A incompetência, gerada por nomeações políticas,
desconsiderando a capacidade técnica exigida pelos cargos, que já vinha
trazendo imensos prejuízos, agora produz vítimas. Por muito menos ministros e
até presidentes em priscas eras deixavam o cargo, envergonhados por sabedores
que eram da responsabilidade que lhes cabia. Conheciam eles um dos princípios
básicos que rege a ocupação de um cargo de direção: responsabilidade não é delegável. Se esta falha ocorre se impõe
resignar, envergonhado, pedindo desculpas.
O pior é que além da incompetência, me parece, existe também
a burrice. A palavra é grosseira, eu sei, mas o primarismo das explicações e
declarações feitas a denunciam e impossibilitam o uso de outra mais leve. E,
como já disse ao início, hoje estou me sentindo autorizada. A declaração dos
dirigentes de que muito têm feito, muito tem trabalhado, muito tem produzido,
me remete a um “causo” ocorrido há muitos anos, na Inglaterra.

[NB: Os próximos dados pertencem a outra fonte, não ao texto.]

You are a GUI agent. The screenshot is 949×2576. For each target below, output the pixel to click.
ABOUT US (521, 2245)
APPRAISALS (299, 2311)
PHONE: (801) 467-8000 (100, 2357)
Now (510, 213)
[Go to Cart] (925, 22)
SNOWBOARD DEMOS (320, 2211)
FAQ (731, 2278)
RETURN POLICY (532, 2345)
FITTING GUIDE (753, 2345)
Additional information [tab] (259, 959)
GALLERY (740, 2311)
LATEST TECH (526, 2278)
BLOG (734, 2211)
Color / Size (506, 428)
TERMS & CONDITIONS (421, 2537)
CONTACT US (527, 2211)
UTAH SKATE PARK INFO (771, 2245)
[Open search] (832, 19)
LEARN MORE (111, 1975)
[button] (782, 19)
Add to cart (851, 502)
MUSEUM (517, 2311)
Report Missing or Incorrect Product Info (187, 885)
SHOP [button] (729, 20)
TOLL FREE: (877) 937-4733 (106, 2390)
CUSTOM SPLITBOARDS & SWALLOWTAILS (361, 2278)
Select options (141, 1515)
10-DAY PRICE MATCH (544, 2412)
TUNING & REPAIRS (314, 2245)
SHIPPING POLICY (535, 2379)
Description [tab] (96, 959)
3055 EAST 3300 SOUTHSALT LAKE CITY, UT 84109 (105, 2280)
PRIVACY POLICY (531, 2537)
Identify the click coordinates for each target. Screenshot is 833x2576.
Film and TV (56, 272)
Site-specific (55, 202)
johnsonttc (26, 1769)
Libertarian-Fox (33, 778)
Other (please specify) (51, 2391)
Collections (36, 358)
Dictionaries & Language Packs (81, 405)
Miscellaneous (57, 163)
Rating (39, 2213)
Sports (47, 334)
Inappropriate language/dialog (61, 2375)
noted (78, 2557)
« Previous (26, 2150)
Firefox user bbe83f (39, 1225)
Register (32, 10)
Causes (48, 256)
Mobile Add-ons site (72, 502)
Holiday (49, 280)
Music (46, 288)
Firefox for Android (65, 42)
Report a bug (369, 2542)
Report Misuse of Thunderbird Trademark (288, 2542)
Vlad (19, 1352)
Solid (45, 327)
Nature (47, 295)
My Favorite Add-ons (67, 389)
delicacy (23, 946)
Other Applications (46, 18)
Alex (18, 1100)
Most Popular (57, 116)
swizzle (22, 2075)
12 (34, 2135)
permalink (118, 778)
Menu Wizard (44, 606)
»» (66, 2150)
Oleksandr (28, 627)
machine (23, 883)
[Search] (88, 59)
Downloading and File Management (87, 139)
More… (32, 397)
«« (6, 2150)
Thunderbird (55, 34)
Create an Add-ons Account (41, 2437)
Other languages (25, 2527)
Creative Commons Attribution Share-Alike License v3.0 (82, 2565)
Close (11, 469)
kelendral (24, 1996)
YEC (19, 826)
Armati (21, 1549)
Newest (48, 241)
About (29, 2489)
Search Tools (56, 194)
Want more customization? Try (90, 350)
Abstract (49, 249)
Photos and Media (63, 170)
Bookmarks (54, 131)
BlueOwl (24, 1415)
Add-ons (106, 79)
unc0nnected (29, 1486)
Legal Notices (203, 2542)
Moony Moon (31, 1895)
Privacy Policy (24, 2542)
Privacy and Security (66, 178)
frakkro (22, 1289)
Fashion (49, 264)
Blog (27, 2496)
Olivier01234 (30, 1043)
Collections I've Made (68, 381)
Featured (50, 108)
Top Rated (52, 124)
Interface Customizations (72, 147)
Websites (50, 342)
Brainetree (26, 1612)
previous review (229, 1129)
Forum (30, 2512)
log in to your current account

Corria a segunda grande guerra e Montgomery enfrenta com
maestria a campanha da África contra forças muito mais poderosas do que as que
dispunha, saindo vencedor. Embasbacada a imprensa aliada o entrevista buscando
descobrir qual o segredo. Convicto ele declara: “o desempenho de meus
oficiais”. Ai outro mistério se apresentava: como em meio aquela terrível
guerra, que gerava uma enorme quantidade de baixas, ele conseguia obter, a
tempo, os substitutos que garantiriam a manutenção de um corpo de oficiais de
notável desempenho?
E, para pasmo de todos, veio a explicação, de uma
simplicidade meridiana, mas de imensa sabedoria: sempre baixas ocorriam e
exigiam substituição imediata ele solicitava ao Comando Central que lhe
enviasse os possíveis substitutos acompanhados de sua folha de serviço. Esta,
como de costume em todos os exércitos, era extremamente detalhada mostrando
todas as realizações e trabalhos feitos ao longo da vida militar. A simples
leitura permitia a Montgomery classificar os candidatos em dois grupos, assim
nomeados: trabalhadores e vadios.
Após esta leitura e classificação, Montgomery fazia com que
cada pretendente passasse 24 horas colado a ele conversando sobre assuntos os
mais diversos. Isto levava a uma segunda classificação: inteligentes e burros. Isto feito encontrava-se ele munido de quatro binômios que atribuídos de acordo suas observações permitiam encontrar o
lugar perfeitamente adequado para cada candidato visando o melhor desempenho.
O Inteligente Vadio
era talhado para agregar-se ao Estado Maior da Tropa onde certamente teria
brilhantes idéias que permitiram conseguir a melhor estratégia de ação... e
muito pouco trabalho. O Inteligente
Trabalhador mostrava-se o mais adequado para exercer funções de comando de
tropa onde o trabalho era insano, além de exigir decisões acertadas que
deveriam ser tomadas tempestivamente. O Burro
Vadio era perfeito para fornecer a massa mínima de oficiais necessária para
repassar ordens superiores sem discuti-las. Mas o Burro Trabalhador era imediatamente devolvido, banido, rejeitado.
É inimaginável a
quantidade de absurdos que é capaz de cometer em tempo recorde e antes que se
possa impedir -
disse Montgomery - é a classificação mais
danosa que pode ocorrer em uma instituição. É um elemento de extrema
periculosidade.
Munida desta “autorização” que hoje me confiro gostaria de
exigir a adoção de um sistema similar para o preenchimento dos quadros
governamentais em todas as esferas. Infelizmente me deparo com uma enorme
impossibilidade: quem faria o papel de Montgomery já que os que poderiam
selecionar os demais parecem estar incluídos na pior classificação?!